_文档摘录_
————————

上例中，Embedding 层就没有必要出现两个，两个输入可以经过同一个 Embedding 层，然后分别经过不同的 LSTM 层。如此，就需要对 Embedding 层进行共享。

In [21]:
from keras import layers, Input, Model

embedding = layers.Embedding(vocab_size, 128)

text1_input = Input(shape=(None,), dtype='int32', name=' ')
embeded_text1 = embedding(text1_input)
coded_text1 = layers.LSTM(32)(embeded_text1)

text2_input = Input(shape=(None,), dtype='int32', name='text2')
embeded_text2 = embedding(text2_input)
coded_text2 = layers.LSTM(32)(embeded_text2)

concatenated = layers.concatenate([coded_text1, coded_text2], axis=-1)

y = layers.Dense(50, activation='relu')(concatenated)
label = layers.Dense(1, activation='sigmoid')(y)

model = Model([text1_input, text2_input], label)
model.compile(optimizer='rmsprop',
              loss='binary_crossentropy',
              metrics=['acc'])

model.fit([input_train, input_train_reversed], y_train, epochs=5, batch_size=128, validation_split=0.2)

Train on 20000 samples, validate on 5000 samples
Epoch 1/5
Epoch 2/5
Epoch 3/5
Epoch 4/5
Epoch 5/5


<keras.callbacks.History at 0x7f7ca1ab7ef0>

## Keras Callback

Callback 就是在训练的各个特定的点调用一些函数，这样用户可以干预到训练，比如早停，或者显示训练进度、打印日志、保存模型等等。

In [34]:
import time
import keras

class EpochTimeLogger(keras.callbacks.Callback):
    def __init__(self):
        self.epoch_start_time = None
    def set_model(self, model):
        self.model = model
    
    def on_epoch_begin(self, epoch, logs=None):
        self.epoch_start_time = time.time()
        self.epochs = self.params['epochs']
    
    def on_epoch_end(self, epoch, logs=None):
        now = time.time()

————————

_所给材料_
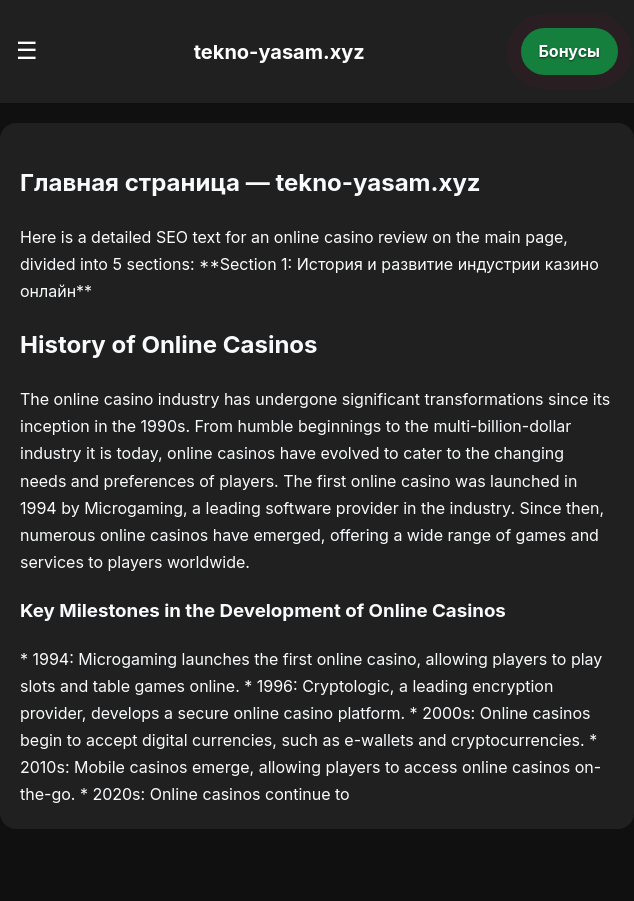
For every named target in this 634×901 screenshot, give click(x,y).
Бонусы (570, 51)
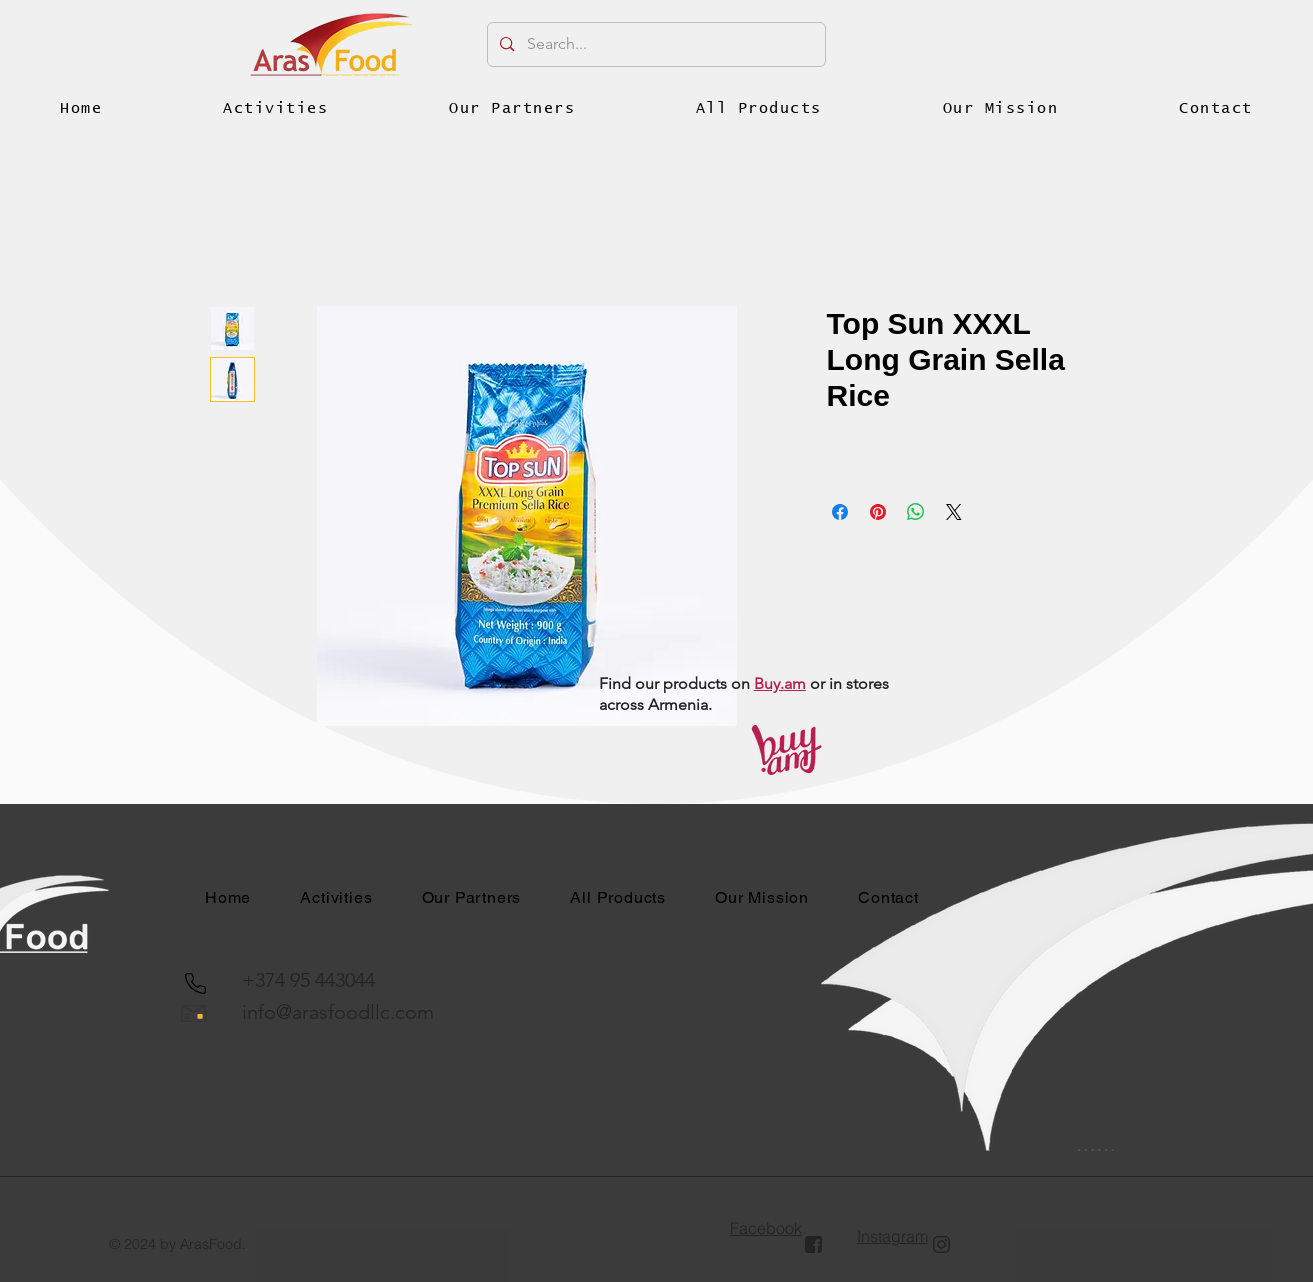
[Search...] (655, 44)
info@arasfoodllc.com (338, 1012)
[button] (276, 109)
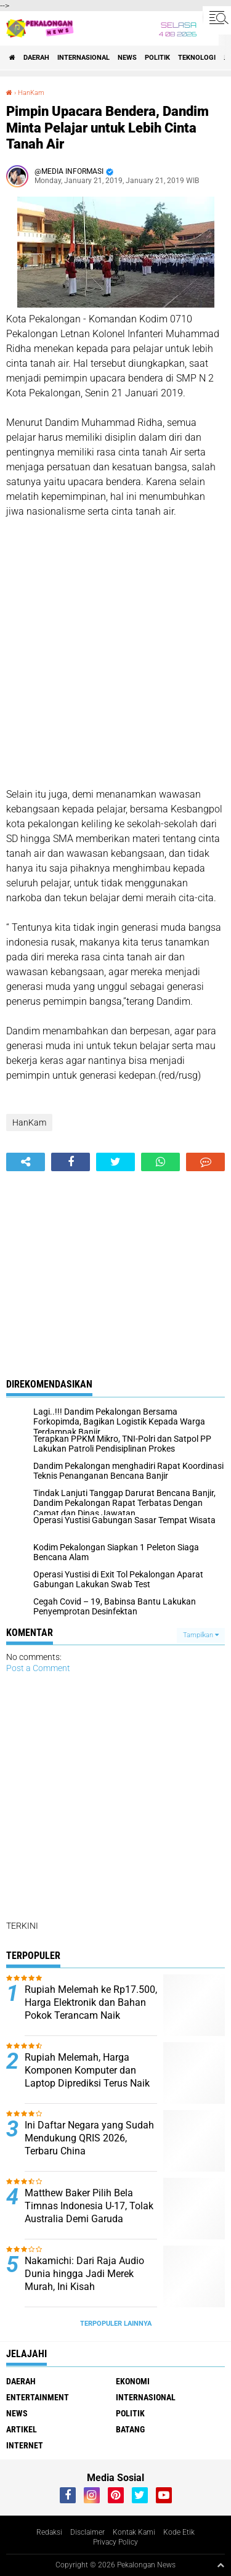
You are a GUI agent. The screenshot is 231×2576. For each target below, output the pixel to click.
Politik (157, 58)
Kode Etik (179, 2532)
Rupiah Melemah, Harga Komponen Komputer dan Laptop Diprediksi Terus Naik (87, 2070)
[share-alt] (25, 1162)
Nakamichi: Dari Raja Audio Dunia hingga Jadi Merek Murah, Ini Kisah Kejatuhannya (84, 2280)
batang (130, 2429)
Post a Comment (38, 1668)
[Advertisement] (115, 653)
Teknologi (197, 58)
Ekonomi (133, 2381)
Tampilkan (201, 1635)
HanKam (31, 93)
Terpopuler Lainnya (116, 2324)
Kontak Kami (134, 2532)
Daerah (36, 58)
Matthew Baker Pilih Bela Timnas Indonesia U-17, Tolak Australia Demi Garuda (89, 2206)
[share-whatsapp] (160, 1162)
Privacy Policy (115, 2542)
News (127, 58)
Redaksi (49, 2532)
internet (24, 2445)
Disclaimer (87, 2532)
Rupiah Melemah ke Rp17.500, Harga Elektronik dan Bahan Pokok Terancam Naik (91, 2002)
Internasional (83, 58)
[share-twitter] (115, 1162)
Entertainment (37, 2397)
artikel (21, 2429)
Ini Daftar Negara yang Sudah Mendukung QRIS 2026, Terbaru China (89, 2138)
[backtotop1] (220, 2565)
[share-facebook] (70, 1162)
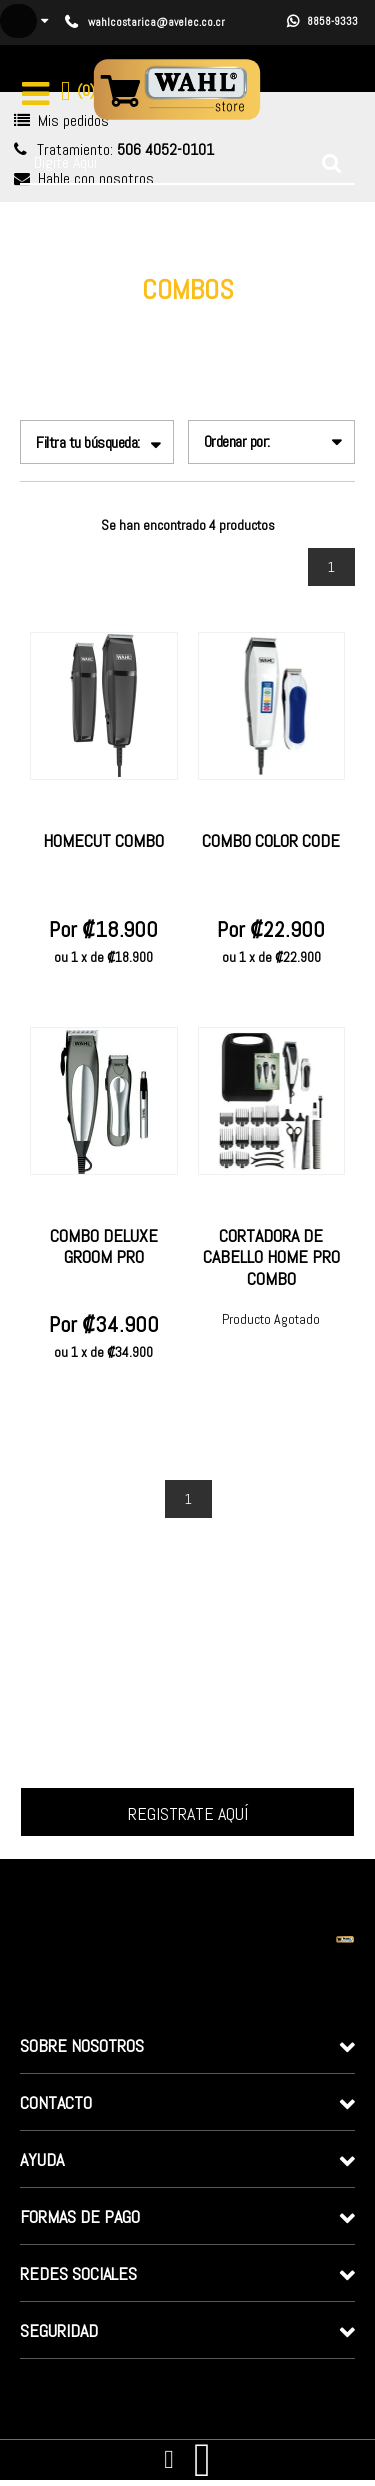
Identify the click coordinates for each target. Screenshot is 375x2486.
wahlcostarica (95, 321)
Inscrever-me (187, 1812)
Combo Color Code (271, 840)
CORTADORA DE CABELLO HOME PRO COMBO (271, 1257)
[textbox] (187, 163)
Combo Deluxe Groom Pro (104, 1246)
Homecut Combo (103, 840)
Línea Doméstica (205, 321)
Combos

————————

_任务说明_
请接着讲 Keras 共享层和回调的那段文字往下写，从最后一行代码之后续起。

_本题答案_
        duration = now - self.epoch_start_time
        print('Epoch %d/%d - %.1fs' % (epoch + 1, self.epochs, duration))

In [36]:
callbacks_list = [
    EpochTimeLogger()
]

model.fit([input_train, input_train_reversed], y_train,
          callbacks=callbacks_list, verbose=0,
          epochs=3, batch_size=512, validation_split=0.2)

Epoch 1/3 - 24.7s
Epoch 2/3 - 24.5s
Epoch 3/3 - 24.5s


<keras.callbacks.History at 0x7f80858345c0>

## TensorBoard

在终端输入 `tensorboard --logdir=logs` 后，打开浏览器在 6006 即可看到。

In [42]:
import keras

callbacks = [
    keras.callbacks.TensorBoard(
        # Log files will be written at this location
        log_dir='logs',
        # We will record activation histograms every 1 epoch
        histogram_freq=1,
    )
]

model.fit([input_train, input_train_reversed], y_train,
          callbacks=callbacks,
          epochs=5, batch_size=512, validation_split=0.2)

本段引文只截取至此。